4. Umpan Balik Sejawat
Minta satu atau dua rekan guru untuk memberikan komentar terkait jurnal Anda:
- Apakah refleksi sudah menggambarkan implementasi nilai secara jelas?
- Apakah aksi nyata yang dilakukan efektif dan relevan dengan pembelajaran?
- Saran untuk perbaikan dan pengembangan berikutnya.
Contoh Umpan Balik:
“Refleksi sudah sangat rinci, namun perlu menambahkan contoh konkret penerapan nilai Pancasila di kelas agar lebih mudah dipahami siswa.”

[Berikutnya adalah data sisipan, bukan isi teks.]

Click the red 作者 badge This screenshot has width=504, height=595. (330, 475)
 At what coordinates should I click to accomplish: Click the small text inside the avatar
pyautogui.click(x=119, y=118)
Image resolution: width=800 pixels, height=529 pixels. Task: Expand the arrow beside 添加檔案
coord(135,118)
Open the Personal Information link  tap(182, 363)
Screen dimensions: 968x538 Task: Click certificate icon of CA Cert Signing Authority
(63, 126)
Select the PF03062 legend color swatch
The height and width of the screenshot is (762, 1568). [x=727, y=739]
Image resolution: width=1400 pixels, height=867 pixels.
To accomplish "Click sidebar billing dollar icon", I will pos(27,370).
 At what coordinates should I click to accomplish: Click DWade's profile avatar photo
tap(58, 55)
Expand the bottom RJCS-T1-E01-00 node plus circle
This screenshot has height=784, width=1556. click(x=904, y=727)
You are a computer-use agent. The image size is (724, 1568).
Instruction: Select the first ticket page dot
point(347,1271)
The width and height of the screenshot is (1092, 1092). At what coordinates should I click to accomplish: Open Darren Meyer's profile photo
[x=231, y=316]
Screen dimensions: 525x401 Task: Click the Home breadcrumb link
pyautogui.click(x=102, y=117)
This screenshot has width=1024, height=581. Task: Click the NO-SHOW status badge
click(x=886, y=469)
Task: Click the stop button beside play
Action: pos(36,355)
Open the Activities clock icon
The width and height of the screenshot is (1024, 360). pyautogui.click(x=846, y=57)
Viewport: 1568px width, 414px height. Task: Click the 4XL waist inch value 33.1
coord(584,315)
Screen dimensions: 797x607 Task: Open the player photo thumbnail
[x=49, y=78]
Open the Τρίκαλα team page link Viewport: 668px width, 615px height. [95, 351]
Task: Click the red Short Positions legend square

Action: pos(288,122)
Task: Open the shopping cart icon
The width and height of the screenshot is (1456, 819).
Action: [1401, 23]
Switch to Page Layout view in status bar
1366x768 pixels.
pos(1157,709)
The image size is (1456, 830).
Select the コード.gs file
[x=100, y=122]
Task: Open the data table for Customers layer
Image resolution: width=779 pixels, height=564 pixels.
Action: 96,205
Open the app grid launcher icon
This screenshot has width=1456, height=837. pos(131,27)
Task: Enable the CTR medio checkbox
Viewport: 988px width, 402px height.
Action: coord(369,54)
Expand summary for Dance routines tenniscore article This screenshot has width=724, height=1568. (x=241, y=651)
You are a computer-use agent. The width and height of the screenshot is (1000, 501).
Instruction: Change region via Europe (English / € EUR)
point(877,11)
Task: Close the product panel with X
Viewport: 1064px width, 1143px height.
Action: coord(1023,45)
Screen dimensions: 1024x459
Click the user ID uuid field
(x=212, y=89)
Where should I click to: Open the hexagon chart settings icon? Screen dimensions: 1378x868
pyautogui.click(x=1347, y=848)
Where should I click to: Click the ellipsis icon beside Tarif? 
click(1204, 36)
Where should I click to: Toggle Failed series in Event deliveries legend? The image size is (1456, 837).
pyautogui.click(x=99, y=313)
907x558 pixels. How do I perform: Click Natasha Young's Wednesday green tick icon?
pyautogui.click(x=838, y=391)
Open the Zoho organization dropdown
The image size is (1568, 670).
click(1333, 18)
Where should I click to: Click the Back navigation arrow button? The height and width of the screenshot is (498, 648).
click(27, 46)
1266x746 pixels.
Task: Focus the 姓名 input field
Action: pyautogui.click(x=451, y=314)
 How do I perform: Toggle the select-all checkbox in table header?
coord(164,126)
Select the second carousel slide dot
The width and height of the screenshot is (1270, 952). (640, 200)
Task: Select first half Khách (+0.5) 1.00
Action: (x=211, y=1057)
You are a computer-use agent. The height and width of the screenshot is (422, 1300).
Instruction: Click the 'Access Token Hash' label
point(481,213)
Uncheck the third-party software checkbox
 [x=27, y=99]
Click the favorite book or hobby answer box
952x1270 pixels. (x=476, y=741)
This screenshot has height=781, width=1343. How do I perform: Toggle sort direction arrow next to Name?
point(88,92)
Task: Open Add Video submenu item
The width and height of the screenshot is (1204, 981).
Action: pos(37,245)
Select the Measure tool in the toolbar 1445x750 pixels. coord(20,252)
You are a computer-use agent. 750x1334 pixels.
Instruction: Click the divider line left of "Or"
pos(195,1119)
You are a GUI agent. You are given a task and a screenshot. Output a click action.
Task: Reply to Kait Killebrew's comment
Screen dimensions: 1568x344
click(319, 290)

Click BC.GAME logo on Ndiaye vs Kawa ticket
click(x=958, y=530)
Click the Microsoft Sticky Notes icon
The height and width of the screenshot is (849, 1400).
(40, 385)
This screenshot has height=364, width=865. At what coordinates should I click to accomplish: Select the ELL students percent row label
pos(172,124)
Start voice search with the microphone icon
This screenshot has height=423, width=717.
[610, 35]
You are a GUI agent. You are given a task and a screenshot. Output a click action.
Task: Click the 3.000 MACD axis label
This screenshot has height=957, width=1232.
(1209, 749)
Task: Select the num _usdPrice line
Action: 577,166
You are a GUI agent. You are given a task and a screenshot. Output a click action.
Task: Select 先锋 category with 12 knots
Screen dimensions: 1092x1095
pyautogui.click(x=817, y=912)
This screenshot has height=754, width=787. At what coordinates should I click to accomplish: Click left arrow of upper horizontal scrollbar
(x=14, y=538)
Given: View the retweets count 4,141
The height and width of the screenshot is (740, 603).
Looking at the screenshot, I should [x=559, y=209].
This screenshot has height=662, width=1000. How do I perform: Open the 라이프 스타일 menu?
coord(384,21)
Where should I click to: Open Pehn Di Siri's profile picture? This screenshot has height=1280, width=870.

5. Dokumentasi Kegiatan (Opsional)
Jika memungkinkan, tambahkan dokumentasi berupa:
- Foto kegiatan pembelajaran.
- Contoh bahan ajar yang digunakan.
- Media pembelajaran digital atau proyek siswa terkait nilai pendidikan.
6. Kesimpulan
Tuliskan ringkasan dari refleksi:
- Nilai-nilai apa yang berhasil diterapkan?
- Bagaimana pengalaman ini memperkuat pemahaman filosofi pendidikan?
- Langkah apa yang akan dilakukan ke depan untuk meningkatkan kualitas pendidikan nilai di kelas?
Tips Penulisan Jurnal Modul 3 PPG 2025:
- Gunakan bahasa yang jelas, sopan, dan mudah dipahami.
- Sertakan contoh nyata dari praktik di kelas.
- Fokus pada refleksi mendalam, bukan hanya deskripsi kegiatan.
- Hubungkan teori (filosofi pendidikan) dengan praktik sehari-hari.
- Pastikan jurnal rapi, terstruktur, dan lengkap agar mudah dibaca penguji.